1. Matt Harrington
This is probably the most stereotypical case study of a player in which greed ended a pro career before it began. Not necessarily the greed of Harrington, or his family, agent, or even the Rockies, who took him seventh overall in the 2000 draft. His agent set the signing bonus bar at $4.95 million; Colorado came all the way up to $4 million before negotiations broke down. He would subsequently be drafted by San Diego and Tampa Bay with decreasingly smaller bonuses and he still never signed. Meanwhile he toiled in independent league ball while his arm deteriorated to the point of mediocrity, retiring with a 4.49 ERA over seven indie league seasons. Read Amy K. Nelson’s profile on him if you’re interested/feel like experiencing sadness today.

For their troubles, Colorado’s comp pick in 2001 for not signing Harrington was used on future infield spare part Jayson Nix.
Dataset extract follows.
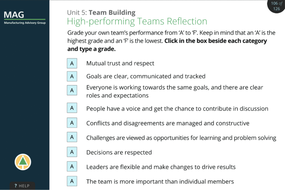Click the green tree circle icon
Viewport: 285px width, 190px height.
click(x=23, y=162)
And Harrington, as of that 2009 article, works at Costco, which in many karmic ways is a fate better than becoming a Rockies pitcher. —Matt Sussman

2. Luke Hochevar
Dodgers' director of scouting Logan White told us this story at a BP stadium event a couple of years ago, and I'll try to get the details right: In 2005, the Dodgers picked Luke Hochevar 40th overall. Hochevar (who had already been drafted and refused to sign with the Dodgers three years earlier) was considered a tough sign, but the Dodgers didn't have a first-round pick so, if they wanted first-round talent, they had to do something risky. They offered around $3 million; Hochevar and his agent, Scott Boras, wanted $4 million, Hochevar went to independent ball and boosted his stock even further, but no deal was ultimately worked out. The Dodgers lost out.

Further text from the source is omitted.